What you should do:
Put this sentence from the goaltender biography into Spanish: "The Red Wings signed him as a free agent in the summer of 1990."

David Anthony Gagnon (born October 31, 1967) is a Canadian retired professional ice hockey goaltender. Dave played 2 games in the National Hockey League with the Detroit Red Wings during the 1990–91 season, posting a record of 0–1–0 and goals against average of 10.27. The rest of his career, which lasted from 1990 to 2001, was spent in various minor leagues.

Playing career
Gagnon came up from the Windsor, Ontario Junior B team before joining Colgate University in 1987. Dave was guarding the net when the university was in the 1990 NCAA championship game. In 1990 and 1991 he was traded three times, but enjoyed success with Hampton Roads of ECHL, when he was named as co-MVP.  Gagnon spent most of his later years with the Roanoke Express where he often shared goaltending duties with Daniel Berthiaume.

The Red Wings signed him as a free agent in the summer of 1990. Gagnon played eleven more seasons in various minor leagues, being named playoff MVP twice in 1991 and 1994.

Career statistics

Regular season and playoffs

Awards and honors

OJHL-B First All-Star Team (1987)

Provided data:
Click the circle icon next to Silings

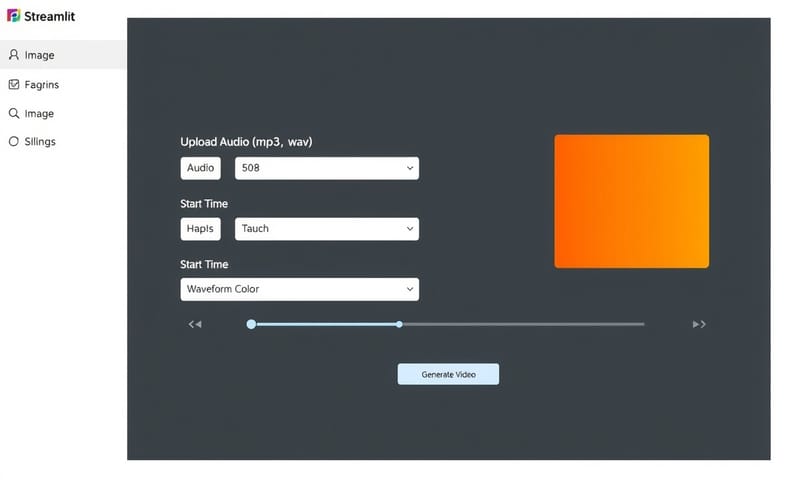[14, 142]
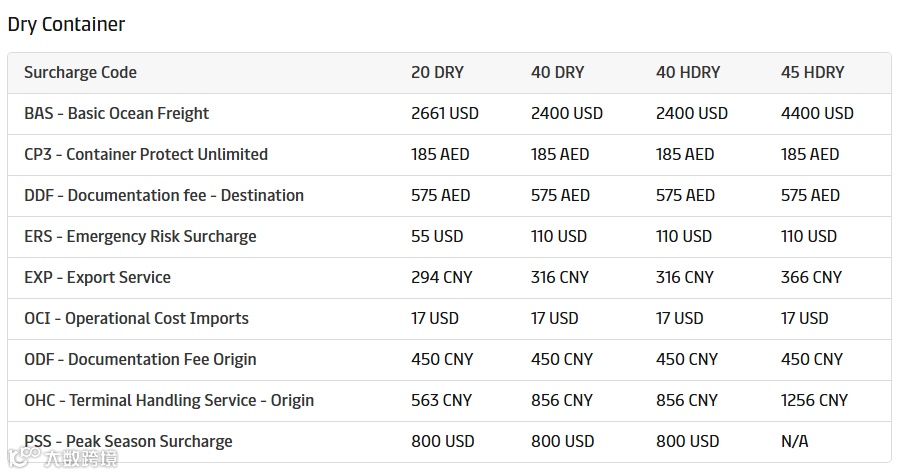Select the 4400 USD cell under 45 HDRY
Viewport: 899px width, 475px height.
click(817, 113)
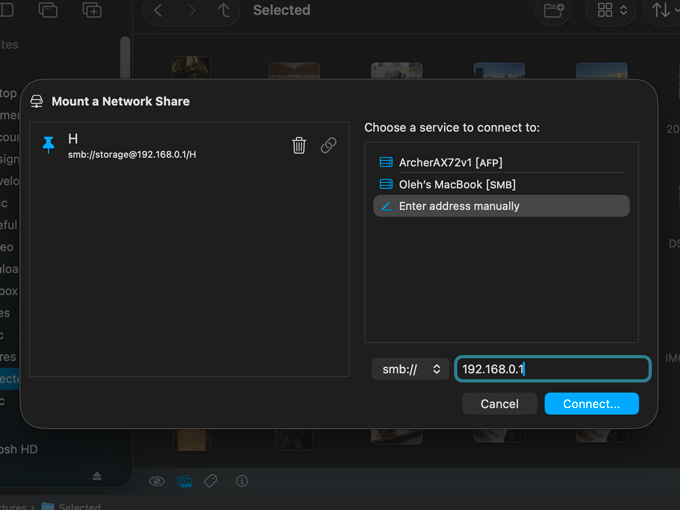Unpin the H network share
Viewport: 680px width, 510px height.
[48, 146]
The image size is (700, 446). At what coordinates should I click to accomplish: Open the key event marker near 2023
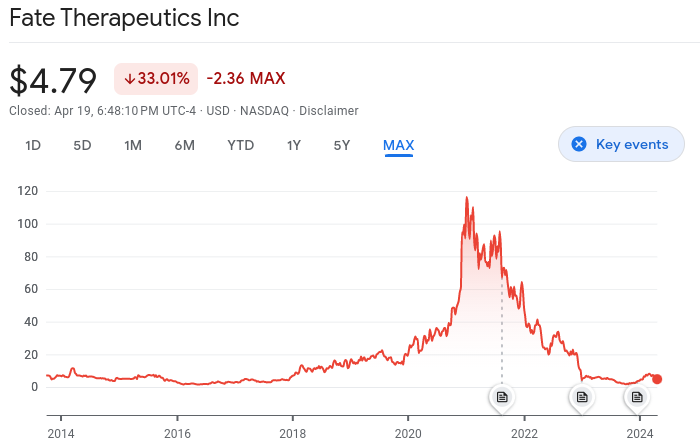tap(581, 397)
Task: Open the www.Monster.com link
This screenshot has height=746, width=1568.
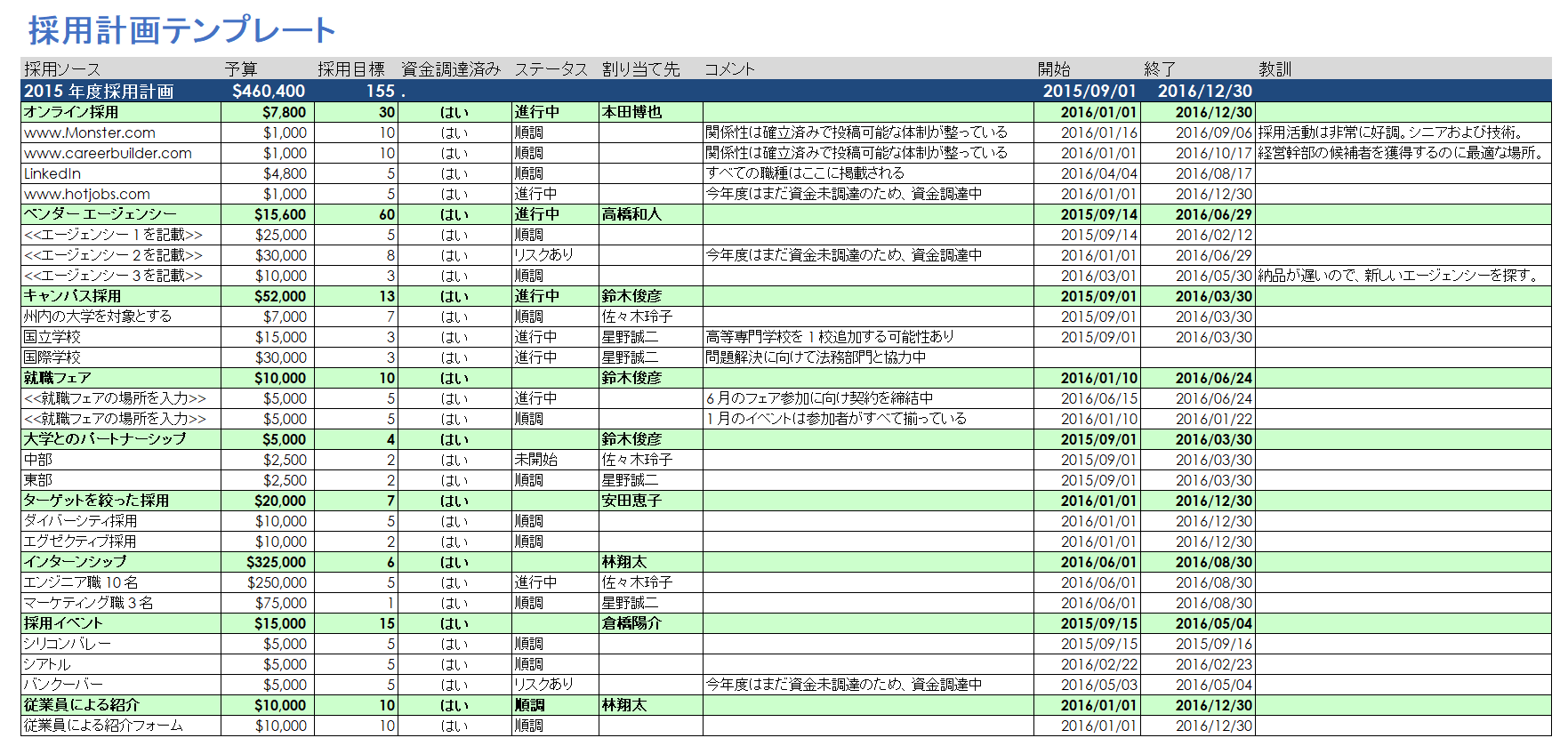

Solution to this task:
Los Red Wings lo ficharon como agente libre en el verano de 1990.